If you can’t get enough eggnog during the holidays, we’re right there with you. Luckily, there are so many ways to enjoy this seasonal drink, whether you make it into a latte, bake it into bread pudding, or create these perfect eggnog Christmas cookies.
But be warned: the freshly ground nutmeg makes these treats totally addictive.
Yield: 36 cookies
- 2½ cups flour
- 1¼ teaspoons baking powder
- ¾ teaspoon fresh ground nutmeg
- ¾ teaspoon ground cinnamon
- 1¼ cup granulated sugar
- ¾ cup salted butter, softened
- 2 egg yolks
- 1½ teaspoon vanilla
- ½ cup eggnog, at room temperature
- 2 tablespoons dark rum, brandy or bourbon (optional)
For the Topping
- ¼ cup granulated sugar
- ½ teaspoon fresh ground nutmeg
1. In a medium bowl, whisk together flour, baking powder, nutmeg and cinnamon. Set aside.
2. Cream the butter and sugar with a handheld or stand mixer until it’s light and fluffy. This should take about 5-7 minutes.
3. Scrape the sides of the bowl and add yolks, vanilla and bourbon. Beat until combined. Lower the mixer speed to stir and gradually pour the eggnog in; beat until combined. Scrape the sides of the bowl again.
4. Add flour mixture to wet mixture and stir until incorporated. Scrape the sides and mound the cookie dough. Cover with plastic wrap or foil and refrigerate for 1 hour.

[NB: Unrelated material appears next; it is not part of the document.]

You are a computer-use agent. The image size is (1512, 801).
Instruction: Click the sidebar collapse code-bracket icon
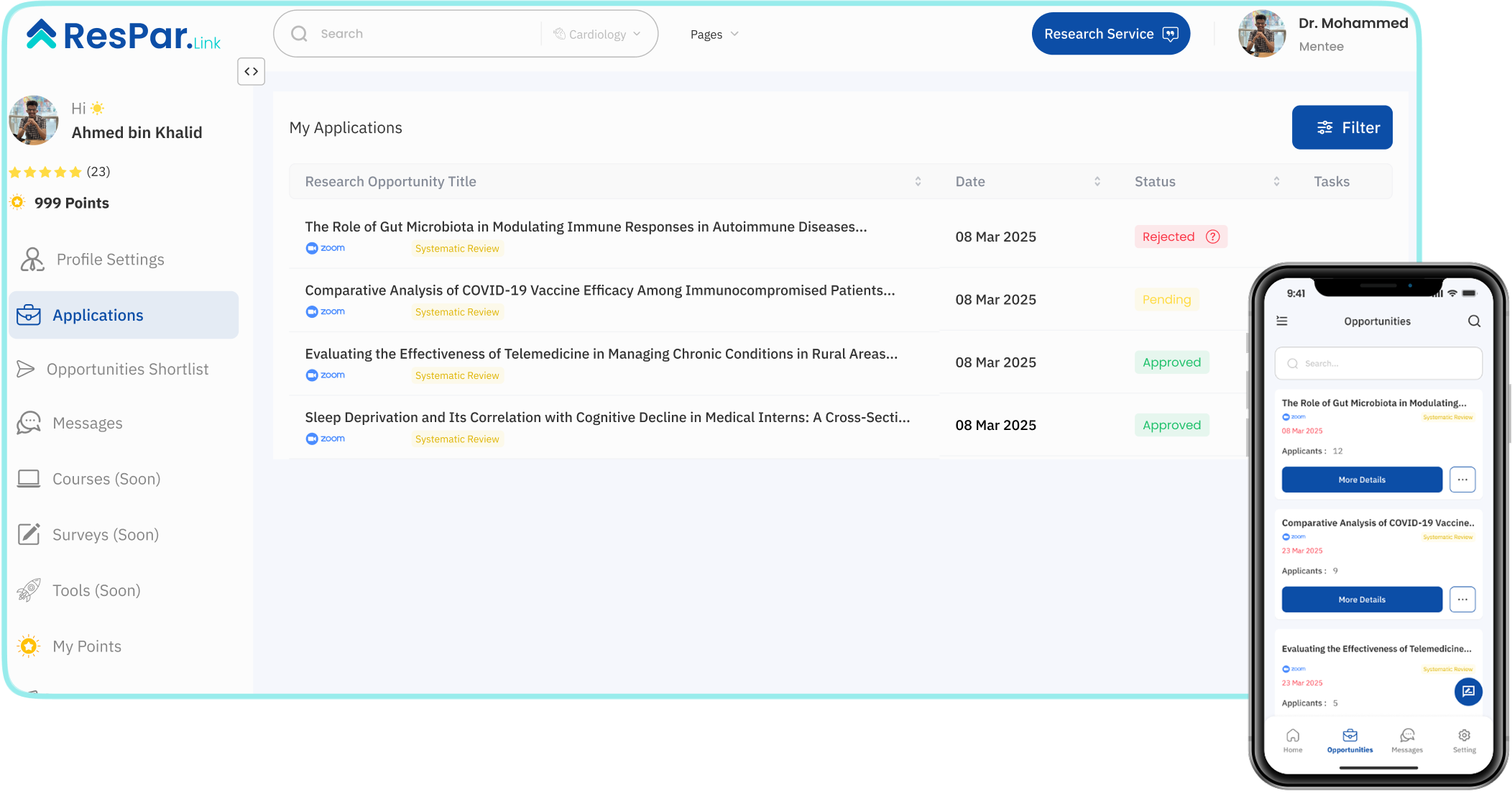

5. Preheat oven to 400 F. Line a baking sheet with parchment paper. In a small bowl, whisk together the topping ingredients, sugar and nutmeg.
6. Using a cookie scoop, drop a dough portion into the bowl with the topping mixture. Spoon topping over the dough ball, gently shake off excess and place balls on the baking sheet 2″ apart. Place remaining dough back into the fridge to keep cold as each batch bakes.
7. Bake cookies for 9-10 minutes, or until the bottom edges are golden.
Serve warm with a glass of eggnog or let cool completely on a wire rack.
Pro Tip: You can store leftovers in an airtight container for up to 4 days.